Hand back, word for word, the lines from the one containing "Image resolution: width=1205" to the end of the records, both included, and leave out pictures.

====== Excerpted records ======

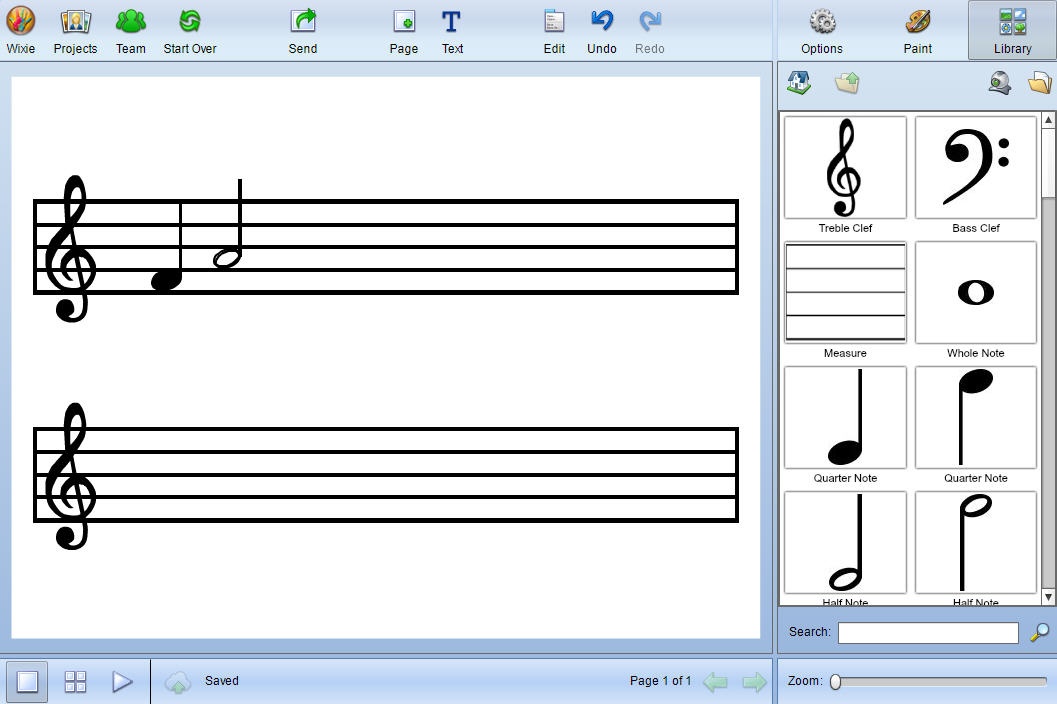Select the Text tool
Viewport: 1057px width, 704px height.
[452, 28]
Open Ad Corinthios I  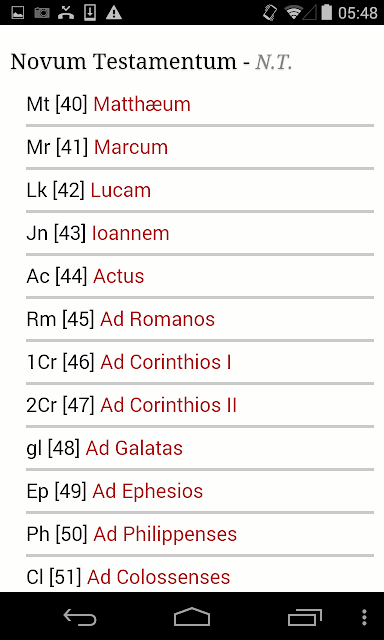tap(166, 362)
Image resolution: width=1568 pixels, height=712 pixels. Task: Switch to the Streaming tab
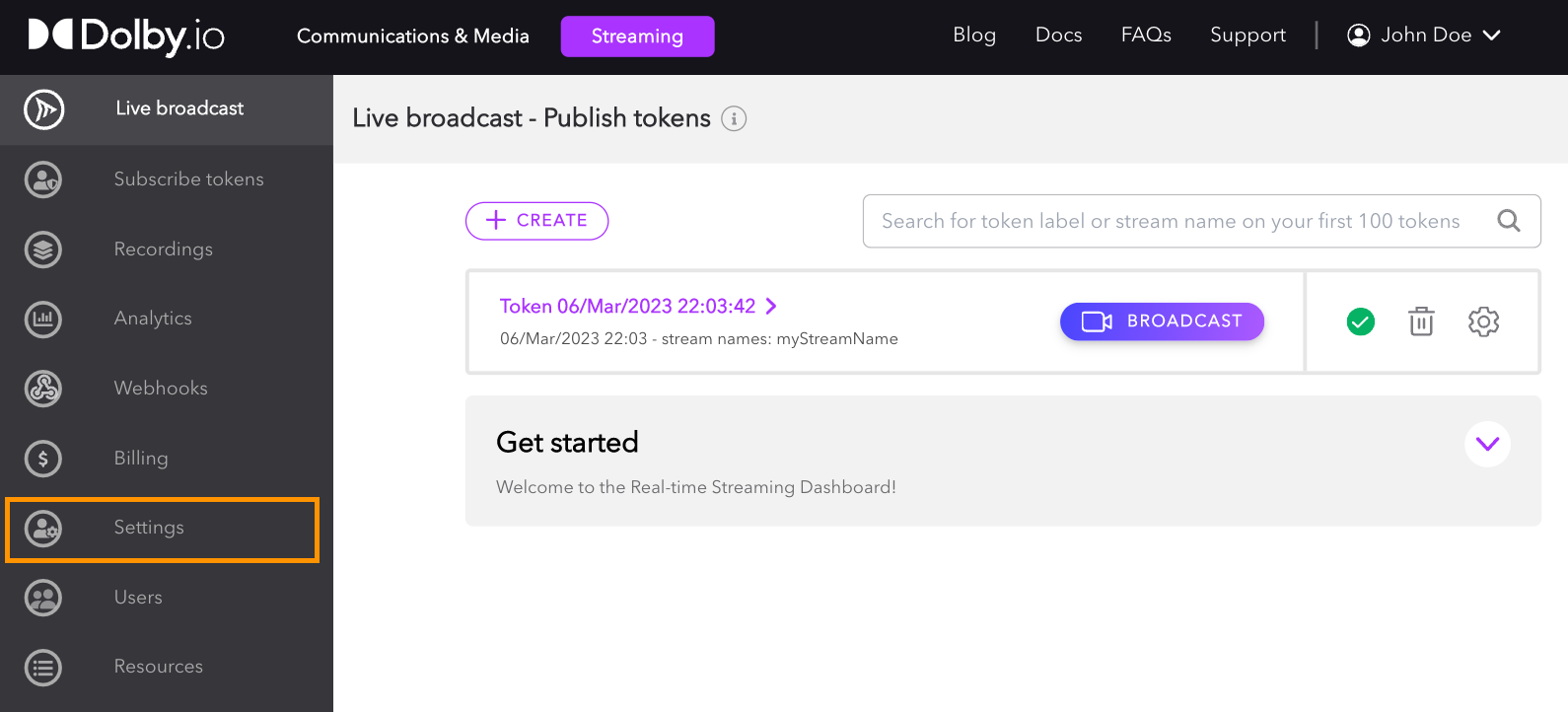click(637, 36)
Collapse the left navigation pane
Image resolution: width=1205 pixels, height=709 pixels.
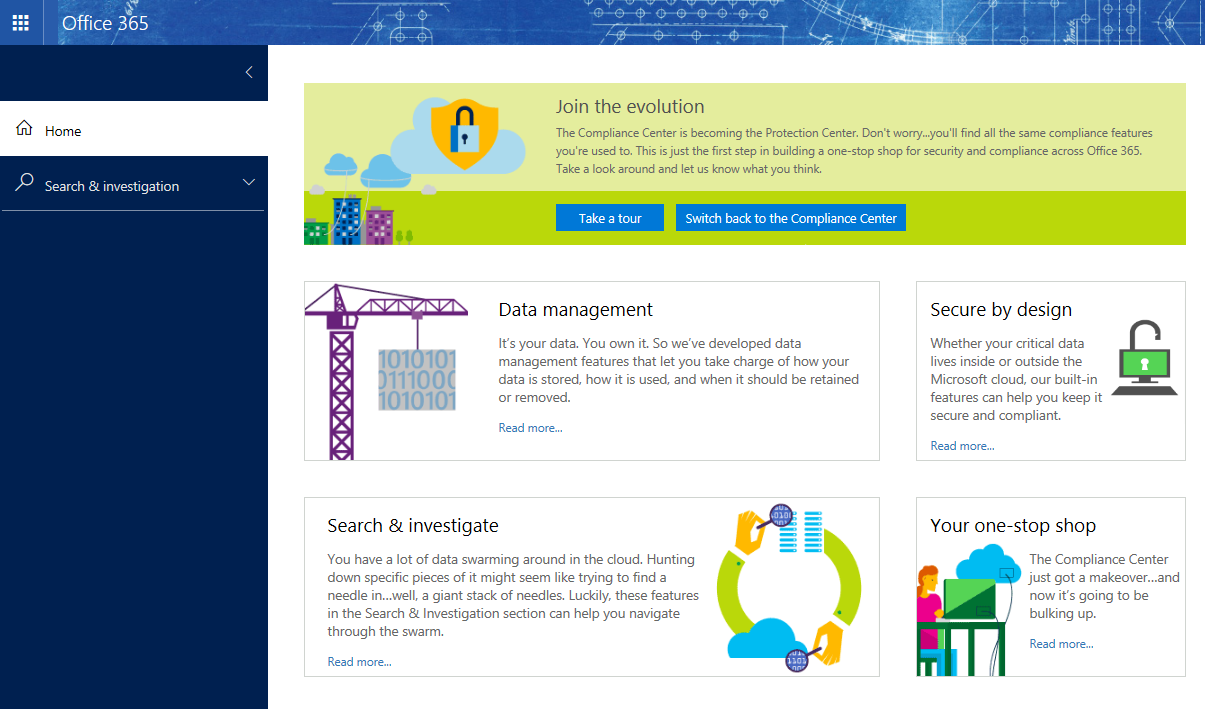click(x=248, y=71)
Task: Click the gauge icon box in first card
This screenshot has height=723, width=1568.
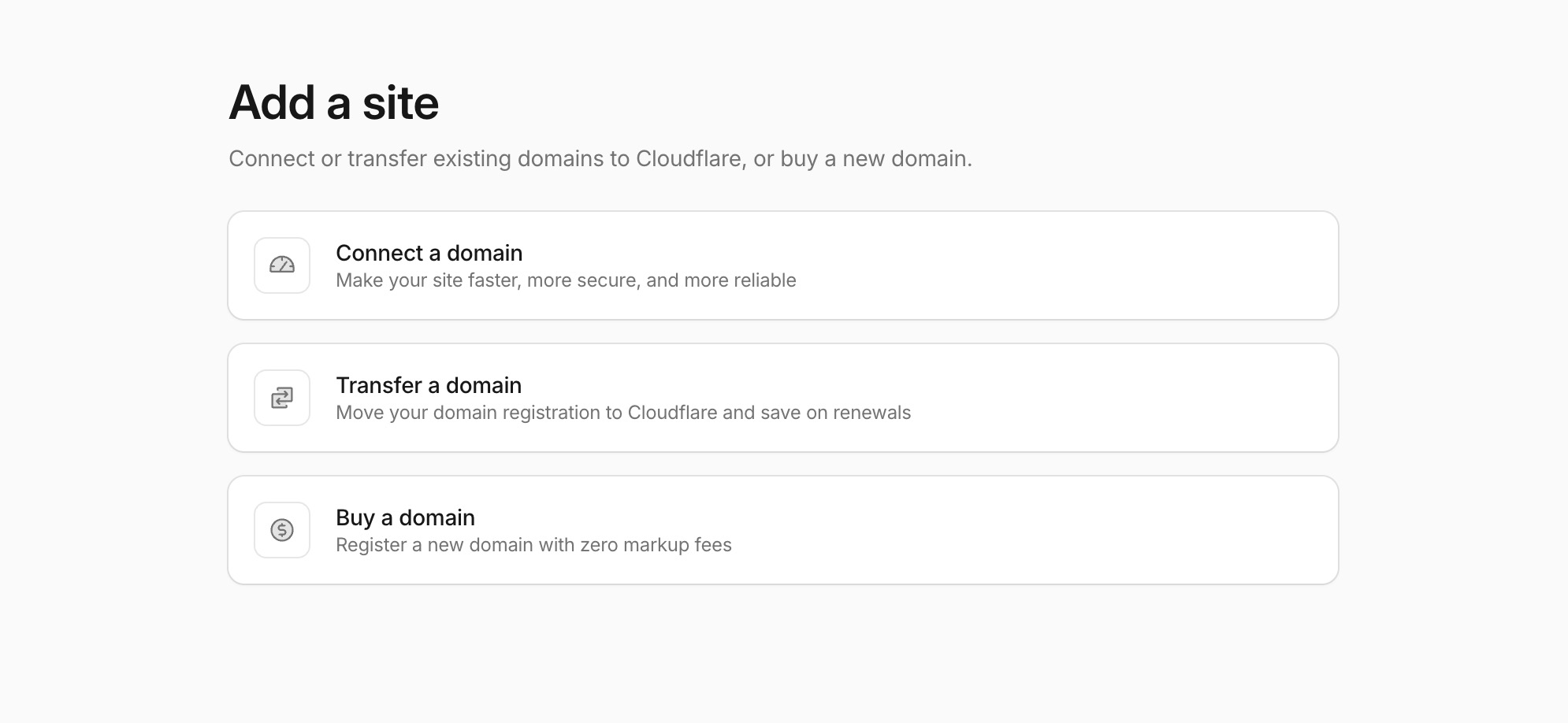Action: (282, 265)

======

Answer area:
Image resolution: width=1205 pixels, height=709 pixels.
click(x=248, y=71)
Task: Click the gauge icon box in first card
This screenshot has height=723, width=1568.
Action: (282, 265)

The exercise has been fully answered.